* _Exercise materials_
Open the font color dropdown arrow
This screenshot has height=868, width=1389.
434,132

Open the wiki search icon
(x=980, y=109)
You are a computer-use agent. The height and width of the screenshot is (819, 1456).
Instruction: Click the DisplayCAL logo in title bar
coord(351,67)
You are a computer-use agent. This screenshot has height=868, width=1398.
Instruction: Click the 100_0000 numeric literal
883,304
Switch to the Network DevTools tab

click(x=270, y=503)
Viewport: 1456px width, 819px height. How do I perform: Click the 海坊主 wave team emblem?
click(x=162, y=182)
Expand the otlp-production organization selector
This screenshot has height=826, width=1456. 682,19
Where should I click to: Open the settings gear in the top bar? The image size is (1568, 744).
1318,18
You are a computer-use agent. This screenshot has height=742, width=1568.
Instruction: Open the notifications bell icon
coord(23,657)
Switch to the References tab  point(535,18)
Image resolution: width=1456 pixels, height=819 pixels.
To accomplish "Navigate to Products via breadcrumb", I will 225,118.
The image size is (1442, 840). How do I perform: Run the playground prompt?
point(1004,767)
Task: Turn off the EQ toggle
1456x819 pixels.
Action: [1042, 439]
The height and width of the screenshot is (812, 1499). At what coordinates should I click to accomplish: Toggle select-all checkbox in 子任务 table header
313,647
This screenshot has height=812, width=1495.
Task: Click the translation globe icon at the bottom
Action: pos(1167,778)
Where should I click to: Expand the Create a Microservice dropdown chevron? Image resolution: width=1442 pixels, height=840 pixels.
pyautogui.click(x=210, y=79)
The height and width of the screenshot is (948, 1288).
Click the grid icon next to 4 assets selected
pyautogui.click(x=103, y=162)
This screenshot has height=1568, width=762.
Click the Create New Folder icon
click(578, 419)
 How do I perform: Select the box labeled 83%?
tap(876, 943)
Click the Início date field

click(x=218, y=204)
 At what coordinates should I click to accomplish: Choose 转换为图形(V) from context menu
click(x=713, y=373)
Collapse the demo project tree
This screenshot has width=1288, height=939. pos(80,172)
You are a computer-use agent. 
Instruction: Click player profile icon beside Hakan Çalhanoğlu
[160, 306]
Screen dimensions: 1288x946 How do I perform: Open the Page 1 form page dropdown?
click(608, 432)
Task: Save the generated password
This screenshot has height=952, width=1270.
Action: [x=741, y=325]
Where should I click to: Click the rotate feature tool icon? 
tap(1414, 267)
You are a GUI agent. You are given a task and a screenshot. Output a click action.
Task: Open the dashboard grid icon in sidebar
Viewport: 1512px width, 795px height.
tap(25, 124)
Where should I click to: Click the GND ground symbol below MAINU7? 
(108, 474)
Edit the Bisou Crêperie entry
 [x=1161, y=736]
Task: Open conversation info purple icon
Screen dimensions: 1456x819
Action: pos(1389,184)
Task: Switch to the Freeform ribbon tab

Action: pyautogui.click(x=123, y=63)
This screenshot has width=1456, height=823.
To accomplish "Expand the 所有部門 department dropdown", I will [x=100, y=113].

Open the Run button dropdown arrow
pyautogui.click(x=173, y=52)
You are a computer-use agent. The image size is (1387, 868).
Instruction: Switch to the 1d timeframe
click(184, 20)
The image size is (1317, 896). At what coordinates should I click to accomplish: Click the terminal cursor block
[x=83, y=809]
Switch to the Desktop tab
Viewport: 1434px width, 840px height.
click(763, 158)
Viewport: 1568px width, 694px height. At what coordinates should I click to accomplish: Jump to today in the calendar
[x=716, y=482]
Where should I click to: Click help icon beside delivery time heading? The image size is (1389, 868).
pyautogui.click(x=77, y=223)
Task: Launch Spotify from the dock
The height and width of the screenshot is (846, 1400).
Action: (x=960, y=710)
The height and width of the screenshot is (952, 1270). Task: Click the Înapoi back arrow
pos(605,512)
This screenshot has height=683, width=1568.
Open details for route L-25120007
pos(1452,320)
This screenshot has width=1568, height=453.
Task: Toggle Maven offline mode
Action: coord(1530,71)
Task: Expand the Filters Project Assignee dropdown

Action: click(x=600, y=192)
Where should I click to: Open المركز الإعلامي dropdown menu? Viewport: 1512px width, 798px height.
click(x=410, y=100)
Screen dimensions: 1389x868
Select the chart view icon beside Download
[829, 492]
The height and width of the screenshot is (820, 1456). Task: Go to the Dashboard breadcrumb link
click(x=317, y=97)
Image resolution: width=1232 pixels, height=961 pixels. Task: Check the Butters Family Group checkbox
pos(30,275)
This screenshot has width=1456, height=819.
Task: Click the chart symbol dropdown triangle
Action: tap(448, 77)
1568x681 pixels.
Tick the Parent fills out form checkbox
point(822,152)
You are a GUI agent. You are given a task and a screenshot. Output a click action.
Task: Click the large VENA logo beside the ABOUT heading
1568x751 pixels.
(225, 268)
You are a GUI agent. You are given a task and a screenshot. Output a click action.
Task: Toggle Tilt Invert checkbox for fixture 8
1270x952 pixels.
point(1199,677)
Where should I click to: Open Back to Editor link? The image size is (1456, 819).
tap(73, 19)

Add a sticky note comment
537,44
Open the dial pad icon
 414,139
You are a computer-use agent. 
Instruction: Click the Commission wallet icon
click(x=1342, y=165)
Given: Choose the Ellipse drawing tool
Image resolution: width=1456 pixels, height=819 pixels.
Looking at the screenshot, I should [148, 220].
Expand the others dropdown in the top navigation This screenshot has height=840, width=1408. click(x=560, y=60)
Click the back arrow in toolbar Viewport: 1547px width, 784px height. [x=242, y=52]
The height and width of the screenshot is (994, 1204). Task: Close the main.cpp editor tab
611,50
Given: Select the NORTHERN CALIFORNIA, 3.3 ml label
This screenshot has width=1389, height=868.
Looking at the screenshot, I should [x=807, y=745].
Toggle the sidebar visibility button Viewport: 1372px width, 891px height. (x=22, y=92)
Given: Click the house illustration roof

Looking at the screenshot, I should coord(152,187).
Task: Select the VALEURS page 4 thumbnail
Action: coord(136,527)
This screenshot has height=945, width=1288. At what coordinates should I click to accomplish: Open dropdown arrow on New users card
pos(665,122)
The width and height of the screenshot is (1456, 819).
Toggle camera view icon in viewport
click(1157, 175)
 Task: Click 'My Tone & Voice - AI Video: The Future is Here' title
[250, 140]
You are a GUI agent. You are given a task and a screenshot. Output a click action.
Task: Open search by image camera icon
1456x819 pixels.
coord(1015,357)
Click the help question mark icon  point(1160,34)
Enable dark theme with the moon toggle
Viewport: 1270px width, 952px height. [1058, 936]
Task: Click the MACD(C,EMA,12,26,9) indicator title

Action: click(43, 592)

* _Assignment_
In the data above, find each line that has the word "sidebar" and copy it out.

* _Answer space_
Task: Open the dashboard grid icon in sidebar
Toggle the sidebar visibility button Viewport: 1372px width, 891px height. (x=22, y=92)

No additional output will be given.